Each entry in the material below should be copied without any alteration.
*** Begin section ***
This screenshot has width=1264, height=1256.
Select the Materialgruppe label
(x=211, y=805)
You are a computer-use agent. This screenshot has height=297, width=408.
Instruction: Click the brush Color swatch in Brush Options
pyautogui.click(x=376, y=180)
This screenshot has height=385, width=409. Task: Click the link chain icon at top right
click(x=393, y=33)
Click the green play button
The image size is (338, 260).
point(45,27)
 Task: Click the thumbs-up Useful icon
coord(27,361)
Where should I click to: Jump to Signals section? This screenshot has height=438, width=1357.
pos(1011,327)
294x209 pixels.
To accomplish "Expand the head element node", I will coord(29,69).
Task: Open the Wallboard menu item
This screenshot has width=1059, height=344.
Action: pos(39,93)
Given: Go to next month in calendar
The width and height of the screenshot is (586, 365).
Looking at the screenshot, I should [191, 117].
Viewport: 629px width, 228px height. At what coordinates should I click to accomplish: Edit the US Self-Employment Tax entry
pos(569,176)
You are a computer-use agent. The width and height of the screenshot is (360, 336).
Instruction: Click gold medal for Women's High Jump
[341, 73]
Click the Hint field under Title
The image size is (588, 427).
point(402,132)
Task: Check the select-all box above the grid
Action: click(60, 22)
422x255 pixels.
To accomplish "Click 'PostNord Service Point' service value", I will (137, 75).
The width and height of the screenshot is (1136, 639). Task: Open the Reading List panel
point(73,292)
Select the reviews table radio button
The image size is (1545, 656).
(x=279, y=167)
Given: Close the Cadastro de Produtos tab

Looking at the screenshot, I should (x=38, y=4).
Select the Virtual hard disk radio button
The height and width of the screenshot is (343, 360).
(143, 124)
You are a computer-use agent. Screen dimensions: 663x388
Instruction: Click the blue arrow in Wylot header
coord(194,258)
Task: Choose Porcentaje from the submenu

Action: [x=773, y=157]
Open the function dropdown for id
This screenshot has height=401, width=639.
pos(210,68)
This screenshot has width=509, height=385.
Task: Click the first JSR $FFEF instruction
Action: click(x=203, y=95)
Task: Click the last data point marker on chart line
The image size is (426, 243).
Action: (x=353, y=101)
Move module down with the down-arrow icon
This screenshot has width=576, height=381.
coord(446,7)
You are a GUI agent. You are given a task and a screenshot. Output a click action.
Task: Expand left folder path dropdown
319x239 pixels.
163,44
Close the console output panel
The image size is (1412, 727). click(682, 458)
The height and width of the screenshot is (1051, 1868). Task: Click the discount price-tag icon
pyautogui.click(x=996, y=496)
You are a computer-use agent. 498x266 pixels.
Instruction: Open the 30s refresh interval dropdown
*** End section ***
• [Response]
This screenshot has width=1264, height=1256.
Select the Materialgruppe label
(x=211, y=805)
You are a computer-use agent. This screenshot has height=297, width=408.
Instruction: Click the brush Color swatch in Brush Options
pyautogui.click(x=376, y=180)
This screenshot has height=385, width=409. Task: Click the link chain icon at top right
click(x=393, y=33)
Click the green play button
The image size is (338, 260).
point(45,27)
 Task: Click the thumbs-up Useful icon
coord(27,361)
Where should I click to: Jump to Signals section? This screenshot has height=438, width=1357.
pos(1011,327)
294x209 pixels.
To accomplish "Expand the head element node", I will coord(29,69).
Task: Open the Wallboard menu item
This screenshot has width=1059, height=344.
Action: pos(39,93)
Given: Go to next month in calendar
The width and height of the screenshot is (586, 365).
Looking at the screenshot, I should [191, 117].
Viewport: 629px width, 228px height. At what coordinates should I click to accomplish: Edit the US Self-Employment Tax entry
pos(569,176)
You are a computer-use agent. The width and height of the screenshot is (360, 336).
Instruction: Click gold medal for Women's High Jump
[341, 73]
Click the Hint field under Title
The image size is (588, 427).
point(402,132)
Task: Check the select-all box above the grid
Action: click(60, 22)
422x255 pixels.
To accomplish "Click 'PostNord Service Point' service value", I will (137, 75).
The width and height of the screenshot is (1136, 639). Task: Open the Reading List panel
point(73,292)
Select the reviews table radio button
The image size is (1545, 656).
(x=279, y=167)
Given: Close the Cadastro de Produtos tab

Looking at the screenshot, I should (x=38, y=4).
Select the Virtual hard disk radio button
The height and width of the screenshot is (343, 360).
(143, 124)
You are a computer-use agent. Screen dimensions: 663x388
Instruction: Click the blue arrow in Wylot header
coord(194,258)
Task: Choose Porcentaje from the submenu

Action: [x=773, y=157]
Open the function dropdown for id
This screenshot has height=401, width=639.
pos(210,68)
This screenshot has width=509, height=385.
Task: Click the first JSR $FFEF instruction
Action: click(x=203, y=95)
Task: Click the last data point marker on chart line
The image size is (426, 243).
Action: (x=353, y=101)
Move module down with the down-arrow icon
This screenshot has width=576, height=381.
coord(446,7)
You are a GUI agent. You are given a task and a screenshot. Output a click action.
Task: Expand left folder path dropdown
319x239 pixels.
163,44
Close the console output panel
The image size is (1412, 727). click(682, 458)
The height and width of the screenshot is (1051, 1868). Task: Click the discount price-tag icon
pyautogui.click(x=996, y=496)
You are a computer-use agent. 498x266 pixels.
Instruction: Open the 30s refresh interval dropdown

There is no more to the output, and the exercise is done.